▸ **YOUR ASSIGNMENT**
Copy each line of the records that includes "target".

Screenshot grounding data

········

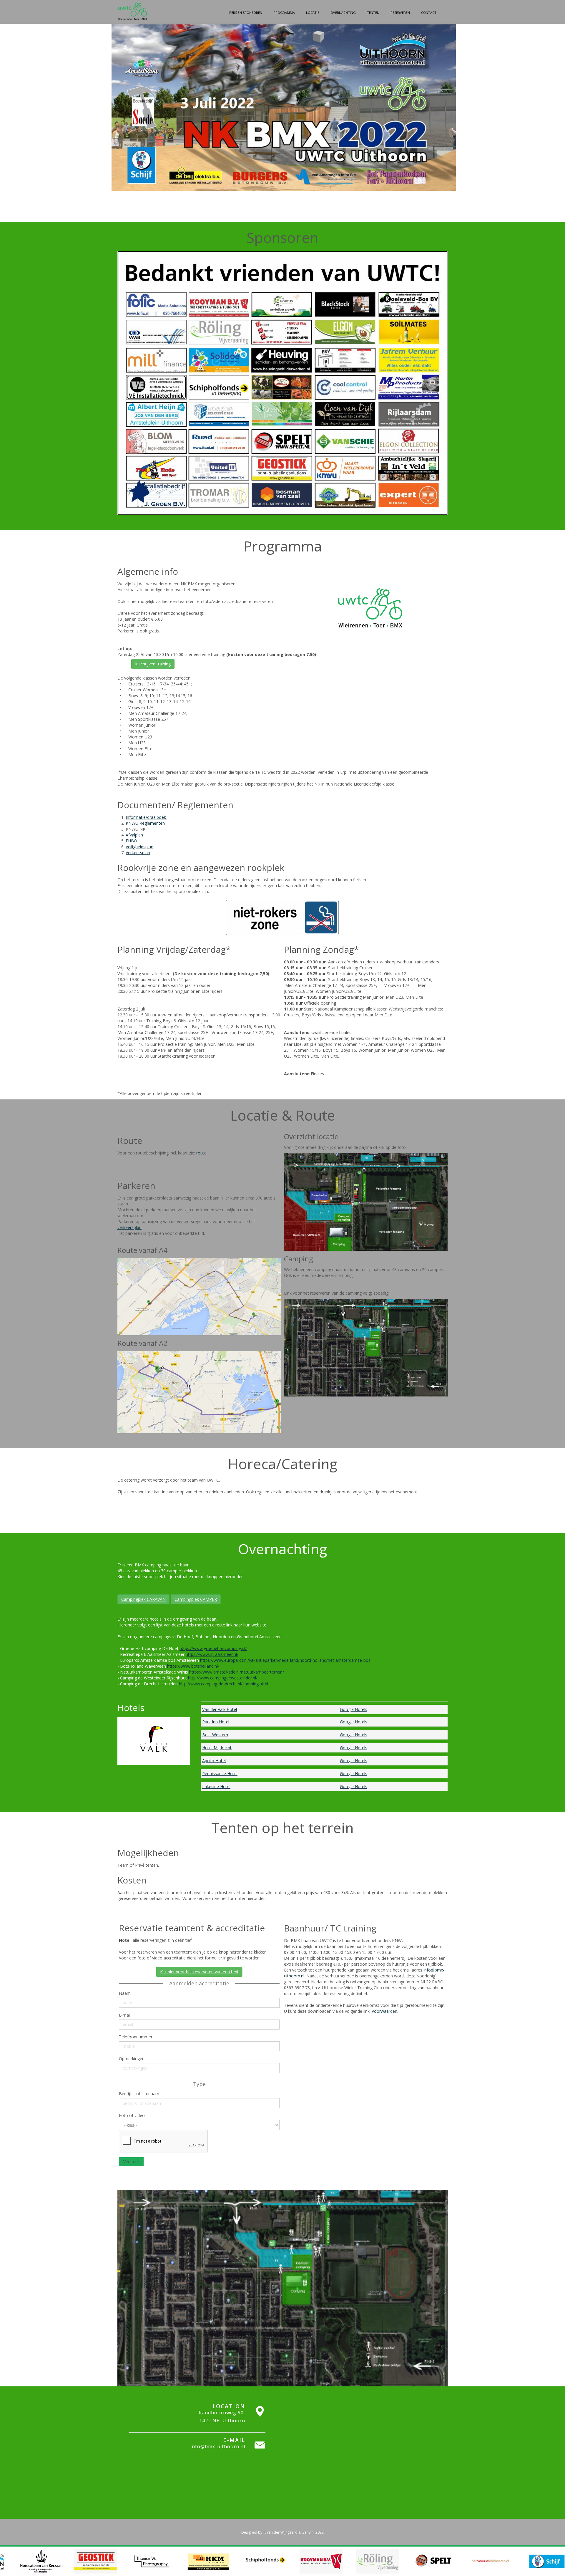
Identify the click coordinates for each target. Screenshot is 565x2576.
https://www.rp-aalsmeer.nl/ (212, 1654)
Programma (284, 12)
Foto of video (132, 2115)
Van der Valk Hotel (219, 1709)
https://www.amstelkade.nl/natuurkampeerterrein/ (236, 1672)
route (201, 1153)
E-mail (125, 2015)
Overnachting (343, 12)
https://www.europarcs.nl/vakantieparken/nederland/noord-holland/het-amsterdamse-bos (285, 1660)
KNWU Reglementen (145, 823)
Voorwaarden (384, 2011)
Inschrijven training (153, 664)
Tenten (373, 12)
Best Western (215, 1734)
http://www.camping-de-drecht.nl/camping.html (223, 1684)
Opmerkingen (131, 2058)
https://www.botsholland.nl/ (193, 1666)
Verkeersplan (138, 852)
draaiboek (157, 817)
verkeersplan (129, 1227)
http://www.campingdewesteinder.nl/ (222, 1678)
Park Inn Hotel (215, 1721)
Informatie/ (136, 817)
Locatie (312, 12)
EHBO (131, 841)
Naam (125, 1993)
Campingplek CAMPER (196, 1599)
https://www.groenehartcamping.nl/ (213, 1648)
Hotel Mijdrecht (217, 1747)
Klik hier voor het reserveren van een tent (199, 1971)
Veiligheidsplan (139, 846)
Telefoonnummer (135, 2037)
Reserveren (400, 12)
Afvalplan (134, 835)
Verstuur (131, 2161)
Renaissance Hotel (219, 1773)
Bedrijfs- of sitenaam (139, 2093)
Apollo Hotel (214, 1760)
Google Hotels (353, 1709)
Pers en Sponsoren (245, 12)
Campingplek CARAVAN (143, 1599)
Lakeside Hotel (216, 1786)
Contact (428, 12)
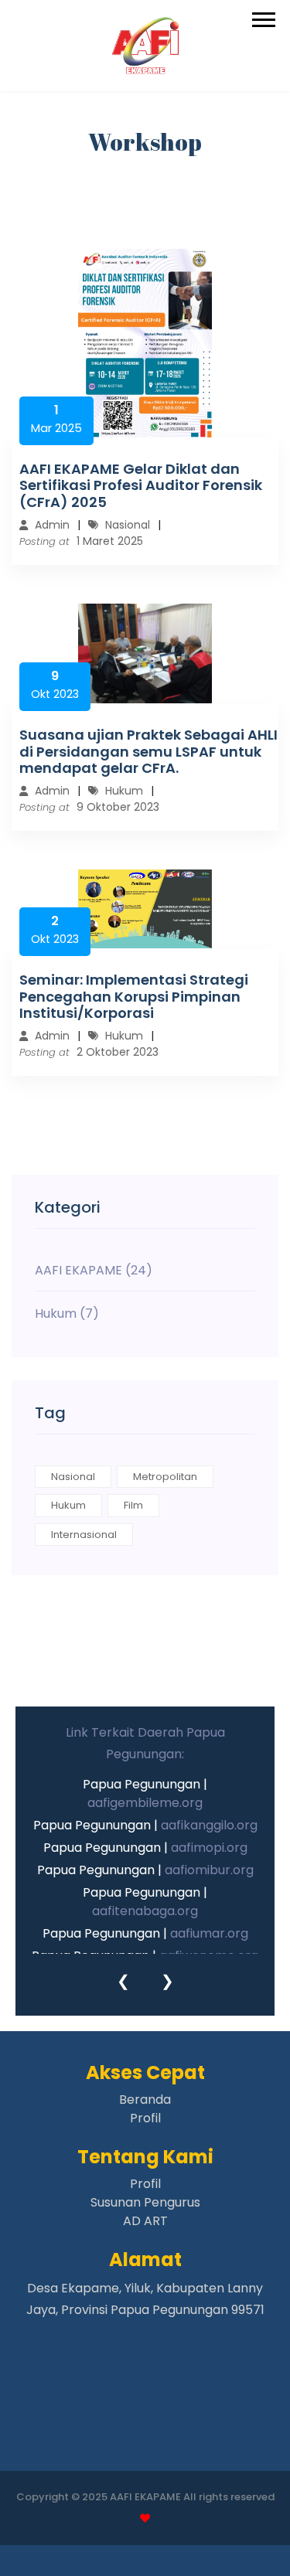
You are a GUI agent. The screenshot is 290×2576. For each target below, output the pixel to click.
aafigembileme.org (145, 1803)
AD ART (145, 2221)
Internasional (84, 1534)
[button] (262, 16)
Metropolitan (165, 1476)
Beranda (145, 2099)
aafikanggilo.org (209, 1825)
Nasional (73, 1476)
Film (133, 1505)
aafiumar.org (209, 1933)
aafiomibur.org (209, 1870)
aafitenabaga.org (145, 1911)
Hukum (68, 1505)
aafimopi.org (209, 1847)
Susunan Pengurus (145, 2202)
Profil (145, 2118)
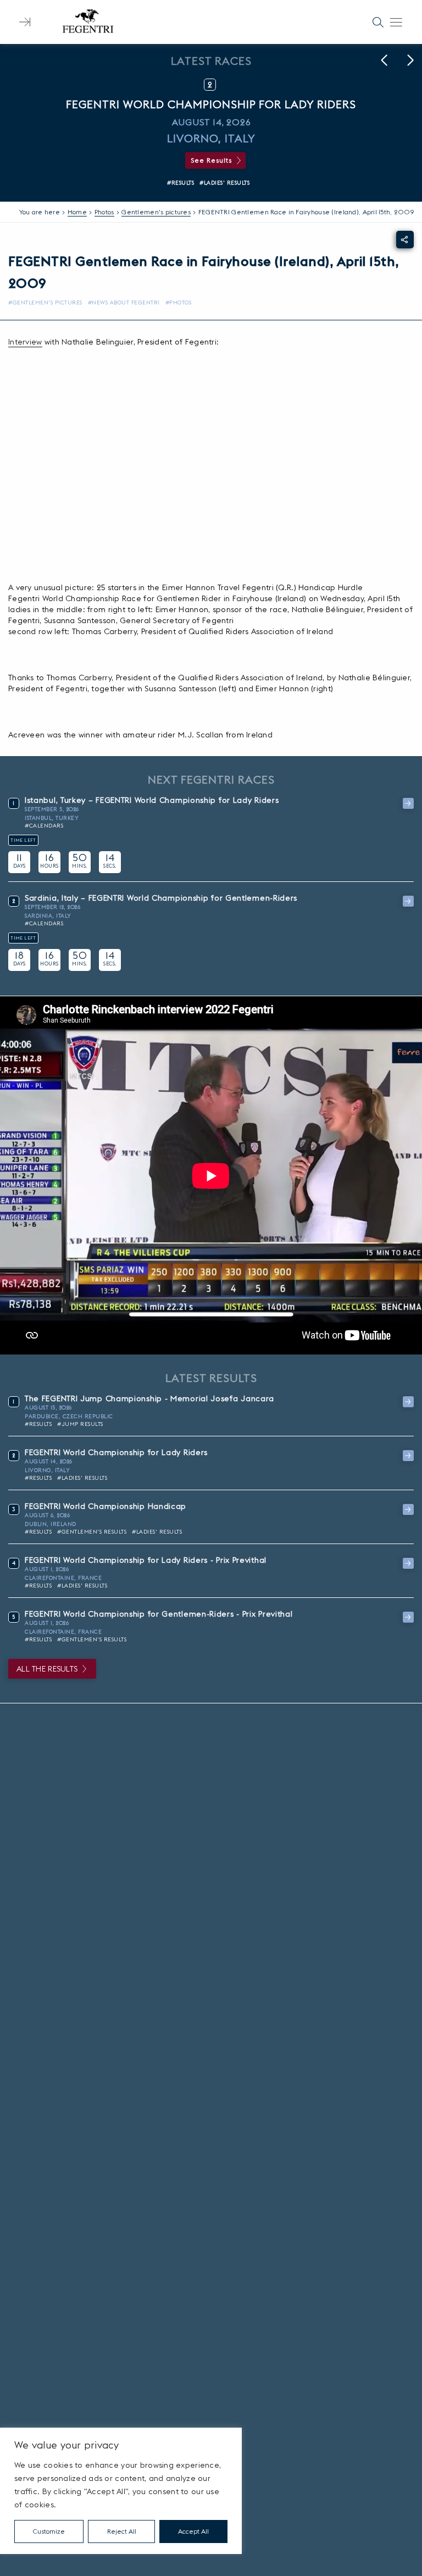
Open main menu (396, 22)
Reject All (121, 2531)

········

▸ **ANSWER BOX**
Identify the click coordinates for each target. Screenshot is 565x2576.
You are a GUI agent. The screenshot is 290×2576. For each target below, output the pixel to click.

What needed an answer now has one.